## EXERCISE PROMPT
Reproduce the passage of the tank thread below, starting with "## Pitluvs (Jun" and going on through "a shrimp killer?......".

## TEXT
>> Start
# my newly designed tank :D



## Miyazawa (Sep 14, 2011)

mat first i thought it was too many silk plants but little freud seems to get upset when i take them out that's why i put them back 








this is where little freud likes to sleep


----------



## Sena Hansler (Aug 24, 2011)

Wow!!! I love your tank! And hehe love where he sleeps  seems like the large leafed plants...are a betta's favorite!


----------



## Miyazawa (Sep 14, 2011)

i have some ghost shrimps too but then little freud pecked on like one of them and they all went hiding....:S it's so hard to find them in between the gap of the pebbles LOL


----------



## Sena Hansler (Aug 24, 2011)

LOL poor little ghost shrimp!!!


----------



## BellasMomma (Oct 8, 2011)

Awww hes so cute! Love the tank!


----------



## Laki (Aug 24, 2011)

Aw, lovely set-up! CUTE sleeping pic!!


----------



## Pitluvs (Jun 22, 2011)

That last picture is amazing <3 I might pick up some big leaf plants sometime! We dont have any silk ones though  Nice tank! I have the same castle


----------



## Miyazawa (Sep 14, 2011)

he was totally sleeping and then i turned on the light to make sure he isn't harassing the ghost shrimps anymore. He gave me the look- im sleeping why did you turn on the light? And you think im a shrimp killer?......


----------



## PitGurl (Feb 22, 2011)
>> End
## DATASET
>> Start
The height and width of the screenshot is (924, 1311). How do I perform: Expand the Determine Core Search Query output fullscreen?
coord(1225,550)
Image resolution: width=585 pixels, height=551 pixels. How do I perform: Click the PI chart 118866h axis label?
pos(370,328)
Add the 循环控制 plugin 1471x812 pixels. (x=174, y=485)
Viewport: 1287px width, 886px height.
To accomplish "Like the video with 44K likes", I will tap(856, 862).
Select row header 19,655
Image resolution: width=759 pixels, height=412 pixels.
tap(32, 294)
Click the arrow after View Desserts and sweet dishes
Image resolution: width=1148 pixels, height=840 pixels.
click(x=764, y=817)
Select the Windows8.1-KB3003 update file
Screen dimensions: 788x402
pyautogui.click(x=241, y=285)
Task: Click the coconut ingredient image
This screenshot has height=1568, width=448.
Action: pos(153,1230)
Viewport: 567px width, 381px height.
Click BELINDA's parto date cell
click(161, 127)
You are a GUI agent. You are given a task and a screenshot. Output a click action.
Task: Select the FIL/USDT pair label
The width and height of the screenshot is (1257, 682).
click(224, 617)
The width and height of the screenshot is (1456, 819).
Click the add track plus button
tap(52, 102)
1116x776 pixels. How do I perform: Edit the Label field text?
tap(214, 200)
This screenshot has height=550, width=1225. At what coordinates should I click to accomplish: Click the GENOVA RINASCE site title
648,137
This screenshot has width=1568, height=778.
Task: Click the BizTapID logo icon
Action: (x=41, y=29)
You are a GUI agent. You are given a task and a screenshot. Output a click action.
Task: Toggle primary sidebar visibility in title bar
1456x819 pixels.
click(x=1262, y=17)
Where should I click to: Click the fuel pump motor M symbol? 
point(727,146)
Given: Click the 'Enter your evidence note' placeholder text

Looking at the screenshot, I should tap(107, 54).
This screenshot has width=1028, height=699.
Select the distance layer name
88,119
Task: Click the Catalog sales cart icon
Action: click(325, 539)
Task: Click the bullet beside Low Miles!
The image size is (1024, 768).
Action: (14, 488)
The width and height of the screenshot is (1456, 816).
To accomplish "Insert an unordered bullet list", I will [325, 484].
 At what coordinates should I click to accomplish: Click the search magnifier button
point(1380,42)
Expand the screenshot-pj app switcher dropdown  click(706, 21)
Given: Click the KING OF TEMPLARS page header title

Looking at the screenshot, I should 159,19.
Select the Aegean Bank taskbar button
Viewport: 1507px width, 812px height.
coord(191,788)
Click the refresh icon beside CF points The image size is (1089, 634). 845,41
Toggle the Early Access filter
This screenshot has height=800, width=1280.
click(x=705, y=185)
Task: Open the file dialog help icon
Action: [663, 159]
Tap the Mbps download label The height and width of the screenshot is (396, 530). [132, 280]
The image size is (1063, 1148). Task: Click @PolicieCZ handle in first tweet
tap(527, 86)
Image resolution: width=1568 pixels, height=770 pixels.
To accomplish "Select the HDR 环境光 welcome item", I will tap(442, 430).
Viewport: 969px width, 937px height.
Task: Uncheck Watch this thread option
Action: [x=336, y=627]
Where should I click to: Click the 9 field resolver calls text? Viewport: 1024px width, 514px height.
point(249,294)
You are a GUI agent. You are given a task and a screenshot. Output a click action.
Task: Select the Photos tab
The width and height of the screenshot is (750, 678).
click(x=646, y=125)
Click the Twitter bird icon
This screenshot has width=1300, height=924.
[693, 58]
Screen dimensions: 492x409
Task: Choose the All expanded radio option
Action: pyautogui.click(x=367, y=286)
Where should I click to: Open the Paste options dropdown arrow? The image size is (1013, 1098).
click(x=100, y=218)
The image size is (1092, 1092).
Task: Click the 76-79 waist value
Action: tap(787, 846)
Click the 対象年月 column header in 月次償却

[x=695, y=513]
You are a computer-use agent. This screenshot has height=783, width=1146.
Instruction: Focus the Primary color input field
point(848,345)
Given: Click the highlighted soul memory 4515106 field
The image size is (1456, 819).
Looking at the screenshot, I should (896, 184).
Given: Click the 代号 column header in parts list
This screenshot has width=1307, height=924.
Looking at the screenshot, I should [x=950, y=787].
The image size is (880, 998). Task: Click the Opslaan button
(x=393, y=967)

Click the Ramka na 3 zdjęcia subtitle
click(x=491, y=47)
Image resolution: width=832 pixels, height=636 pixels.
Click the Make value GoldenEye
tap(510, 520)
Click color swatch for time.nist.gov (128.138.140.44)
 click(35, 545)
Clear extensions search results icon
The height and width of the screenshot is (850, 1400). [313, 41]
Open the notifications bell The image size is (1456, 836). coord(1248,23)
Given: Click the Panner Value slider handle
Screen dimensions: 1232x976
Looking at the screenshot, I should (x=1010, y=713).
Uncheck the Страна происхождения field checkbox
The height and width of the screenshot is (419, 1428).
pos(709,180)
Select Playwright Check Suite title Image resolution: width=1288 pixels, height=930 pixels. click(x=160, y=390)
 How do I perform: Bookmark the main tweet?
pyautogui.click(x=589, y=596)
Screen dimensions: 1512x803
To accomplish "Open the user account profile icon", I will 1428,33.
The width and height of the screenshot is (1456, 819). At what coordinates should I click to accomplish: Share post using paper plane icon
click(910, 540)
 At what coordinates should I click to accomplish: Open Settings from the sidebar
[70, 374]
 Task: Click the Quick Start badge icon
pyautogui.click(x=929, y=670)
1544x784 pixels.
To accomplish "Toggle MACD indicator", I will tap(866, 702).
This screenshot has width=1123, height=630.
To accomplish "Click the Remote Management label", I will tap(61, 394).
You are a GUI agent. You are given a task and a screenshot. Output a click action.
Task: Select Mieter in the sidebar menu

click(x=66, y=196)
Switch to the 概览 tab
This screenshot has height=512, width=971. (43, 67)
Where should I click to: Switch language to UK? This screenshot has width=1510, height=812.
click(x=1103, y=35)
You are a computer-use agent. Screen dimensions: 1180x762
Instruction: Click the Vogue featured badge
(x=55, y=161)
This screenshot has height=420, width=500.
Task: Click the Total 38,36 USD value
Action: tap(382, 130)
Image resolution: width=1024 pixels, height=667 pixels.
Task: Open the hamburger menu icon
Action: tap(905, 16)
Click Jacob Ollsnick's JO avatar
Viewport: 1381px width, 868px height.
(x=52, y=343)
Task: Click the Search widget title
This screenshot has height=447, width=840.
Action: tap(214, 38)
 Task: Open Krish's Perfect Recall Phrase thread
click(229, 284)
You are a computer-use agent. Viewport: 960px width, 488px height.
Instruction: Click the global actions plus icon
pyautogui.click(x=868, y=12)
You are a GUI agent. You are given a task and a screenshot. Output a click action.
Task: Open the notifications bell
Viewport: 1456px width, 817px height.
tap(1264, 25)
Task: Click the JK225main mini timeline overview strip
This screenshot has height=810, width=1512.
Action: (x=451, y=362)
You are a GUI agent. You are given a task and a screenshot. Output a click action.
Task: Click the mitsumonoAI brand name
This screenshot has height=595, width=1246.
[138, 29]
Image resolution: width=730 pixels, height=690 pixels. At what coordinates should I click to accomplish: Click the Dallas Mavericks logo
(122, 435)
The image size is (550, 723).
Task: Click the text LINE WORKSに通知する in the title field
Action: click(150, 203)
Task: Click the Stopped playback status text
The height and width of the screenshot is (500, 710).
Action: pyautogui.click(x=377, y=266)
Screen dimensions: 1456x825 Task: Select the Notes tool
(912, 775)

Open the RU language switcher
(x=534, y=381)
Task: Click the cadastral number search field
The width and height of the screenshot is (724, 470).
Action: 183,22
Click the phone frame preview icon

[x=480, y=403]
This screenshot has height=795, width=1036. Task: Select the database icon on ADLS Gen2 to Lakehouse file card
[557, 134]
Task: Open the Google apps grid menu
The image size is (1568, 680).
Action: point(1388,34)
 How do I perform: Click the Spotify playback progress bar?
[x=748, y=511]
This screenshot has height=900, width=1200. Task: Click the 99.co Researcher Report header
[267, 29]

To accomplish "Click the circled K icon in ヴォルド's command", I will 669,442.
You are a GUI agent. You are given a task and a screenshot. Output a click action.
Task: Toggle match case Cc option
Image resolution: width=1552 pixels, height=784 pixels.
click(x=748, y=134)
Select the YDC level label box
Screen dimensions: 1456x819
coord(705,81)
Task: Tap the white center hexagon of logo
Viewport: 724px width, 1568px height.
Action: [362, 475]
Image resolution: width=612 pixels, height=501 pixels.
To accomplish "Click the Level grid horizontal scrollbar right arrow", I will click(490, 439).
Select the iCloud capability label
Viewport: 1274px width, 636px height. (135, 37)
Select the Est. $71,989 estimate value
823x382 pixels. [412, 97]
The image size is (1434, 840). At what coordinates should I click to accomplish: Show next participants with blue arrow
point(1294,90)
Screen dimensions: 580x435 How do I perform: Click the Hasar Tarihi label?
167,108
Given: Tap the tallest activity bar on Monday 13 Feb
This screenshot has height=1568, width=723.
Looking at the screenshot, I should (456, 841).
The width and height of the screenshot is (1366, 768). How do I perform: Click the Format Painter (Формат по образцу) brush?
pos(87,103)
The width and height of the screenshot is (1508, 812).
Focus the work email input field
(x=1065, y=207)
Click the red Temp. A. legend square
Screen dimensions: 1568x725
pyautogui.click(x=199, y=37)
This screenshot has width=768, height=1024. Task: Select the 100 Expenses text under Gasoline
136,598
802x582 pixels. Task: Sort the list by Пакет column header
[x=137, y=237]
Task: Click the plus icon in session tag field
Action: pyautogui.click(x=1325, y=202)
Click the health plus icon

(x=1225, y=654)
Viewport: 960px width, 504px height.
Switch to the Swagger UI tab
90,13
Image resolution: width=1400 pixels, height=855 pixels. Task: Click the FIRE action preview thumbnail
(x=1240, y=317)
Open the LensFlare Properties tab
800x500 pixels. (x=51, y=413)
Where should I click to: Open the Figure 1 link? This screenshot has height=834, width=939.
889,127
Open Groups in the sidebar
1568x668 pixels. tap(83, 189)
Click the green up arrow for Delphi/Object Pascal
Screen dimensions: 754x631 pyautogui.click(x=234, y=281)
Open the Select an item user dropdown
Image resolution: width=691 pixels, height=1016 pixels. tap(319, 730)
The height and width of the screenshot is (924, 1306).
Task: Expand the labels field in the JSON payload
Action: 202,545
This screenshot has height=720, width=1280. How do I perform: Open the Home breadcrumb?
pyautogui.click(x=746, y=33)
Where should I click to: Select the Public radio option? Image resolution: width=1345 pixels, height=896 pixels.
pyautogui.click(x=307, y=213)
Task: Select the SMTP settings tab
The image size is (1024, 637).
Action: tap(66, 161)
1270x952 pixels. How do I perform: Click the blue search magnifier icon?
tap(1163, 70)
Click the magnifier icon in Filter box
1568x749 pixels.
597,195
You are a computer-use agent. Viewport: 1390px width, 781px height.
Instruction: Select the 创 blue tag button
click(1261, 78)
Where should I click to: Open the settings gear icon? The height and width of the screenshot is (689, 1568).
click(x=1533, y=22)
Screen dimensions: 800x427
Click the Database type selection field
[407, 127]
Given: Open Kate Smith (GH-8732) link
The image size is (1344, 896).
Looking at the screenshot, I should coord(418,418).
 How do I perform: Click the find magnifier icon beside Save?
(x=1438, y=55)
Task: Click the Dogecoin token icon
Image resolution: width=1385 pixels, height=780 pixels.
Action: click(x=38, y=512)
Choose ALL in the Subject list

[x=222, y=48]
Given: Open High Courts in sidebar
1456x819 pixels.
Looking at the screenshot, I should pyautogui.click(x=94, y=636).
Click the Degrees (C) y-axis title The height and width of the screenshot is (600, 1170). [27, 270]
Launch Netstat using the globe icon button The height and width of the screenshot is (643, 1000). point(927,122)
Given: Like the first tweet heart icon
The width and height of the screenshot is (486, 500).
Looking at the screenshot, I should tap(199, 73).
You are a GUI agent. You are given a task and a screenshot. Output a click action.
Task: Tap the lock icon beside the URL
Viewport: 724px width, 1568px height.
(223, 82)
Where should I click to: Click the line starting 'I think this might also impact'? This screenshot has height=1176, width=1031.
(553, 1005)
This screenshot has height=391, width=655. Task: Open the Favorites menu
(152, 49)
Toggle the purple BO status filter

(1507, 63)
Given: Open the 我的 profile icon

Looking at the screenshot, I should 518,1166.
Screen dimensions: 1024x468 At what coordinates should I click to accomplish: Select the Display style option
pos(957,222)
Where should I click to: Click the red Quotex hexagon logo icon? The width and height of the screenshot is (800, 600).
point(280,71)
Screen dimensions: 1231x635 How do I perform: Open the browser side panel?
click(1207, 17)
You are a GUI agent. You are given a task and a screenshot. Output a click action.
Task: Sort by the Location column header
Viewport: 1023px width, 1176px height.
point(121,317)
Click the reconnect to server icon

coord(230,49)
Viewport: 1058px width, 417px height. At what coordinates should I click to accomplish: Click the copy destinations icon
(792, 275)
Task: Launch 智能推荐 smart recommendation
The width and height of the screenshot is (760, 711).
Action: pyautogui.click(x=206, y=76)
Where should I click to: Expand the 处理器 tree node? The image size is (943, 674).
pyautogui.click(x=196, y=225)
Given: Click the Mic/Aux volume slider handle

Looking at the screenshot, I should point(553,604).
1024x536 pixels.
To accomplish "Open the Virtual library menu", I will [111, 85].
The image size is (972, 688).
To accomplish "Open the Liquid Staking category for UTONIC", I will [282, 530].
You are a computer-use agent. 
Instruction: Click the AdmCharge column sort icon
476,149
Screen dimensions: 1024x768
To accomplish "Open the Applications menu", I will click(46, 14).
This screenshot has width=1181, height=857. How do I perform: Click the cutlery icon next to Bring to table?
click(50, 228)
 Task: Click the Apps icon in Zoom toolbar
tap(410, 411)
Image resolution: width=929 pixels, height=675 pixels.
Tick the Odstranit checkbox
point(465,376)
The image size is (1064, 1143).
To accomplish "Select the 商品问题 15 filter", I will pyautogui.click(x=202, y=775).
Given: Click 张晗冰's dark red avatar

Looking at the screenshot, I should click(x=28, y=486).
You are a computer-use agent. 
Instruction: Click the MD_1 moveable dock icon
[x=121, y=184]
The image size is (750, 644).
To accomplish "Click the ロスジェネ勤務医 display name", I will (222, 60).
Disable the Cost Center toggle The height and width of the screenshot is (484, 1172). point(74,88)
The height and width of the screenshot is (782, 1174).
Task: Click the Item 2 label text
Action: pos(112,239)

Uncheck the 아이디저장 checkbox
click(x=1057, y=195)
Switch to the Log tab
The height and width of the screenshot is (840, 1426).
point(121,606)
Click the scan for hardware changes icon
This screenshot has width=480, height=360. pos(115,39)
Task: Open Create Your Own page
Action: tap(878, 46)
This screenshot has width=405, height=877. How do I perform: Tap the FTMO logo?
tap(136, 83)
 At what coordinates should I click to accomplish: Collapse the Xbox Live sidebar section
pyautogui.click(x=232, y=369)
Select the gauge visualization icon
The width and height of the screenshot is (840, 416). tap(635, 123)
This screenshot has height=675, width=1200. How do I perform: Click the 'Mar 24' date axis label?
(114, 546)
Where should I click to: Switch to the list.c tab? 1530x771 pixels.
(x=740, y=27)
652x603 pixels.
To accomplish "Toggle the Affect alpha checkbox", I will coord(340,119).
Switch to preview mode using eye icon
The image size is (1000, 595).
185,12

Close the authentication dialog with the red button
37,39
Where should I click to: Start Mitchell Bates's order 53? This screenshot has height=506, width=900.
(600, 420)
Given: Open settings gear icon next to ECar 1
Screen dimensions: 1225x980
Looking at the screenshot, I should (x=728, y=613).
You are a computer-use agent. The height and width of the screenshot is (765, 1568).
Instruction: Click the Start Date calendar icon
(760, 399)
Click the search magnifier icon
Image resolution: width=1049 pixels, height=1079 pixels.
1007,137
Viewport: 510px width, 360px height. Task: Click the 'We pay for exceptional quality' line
>> End
## SOLVED PROBLEM
## Pitluvs (Jun 22, 2011)

That last picture is amazing <3 I might pick up some big leaf plants sometime! We dont have any silk ones though  Nice tank! I have the same castle


----------



## Miyazawa (Sep 14, 2011)

he was totally sleeping and then i turned on the light to make sure he isn't harassing the ghost shrimps anymore. He gave me the look- im sleeping why did you turn on the light? And you think im a shrimp killer?......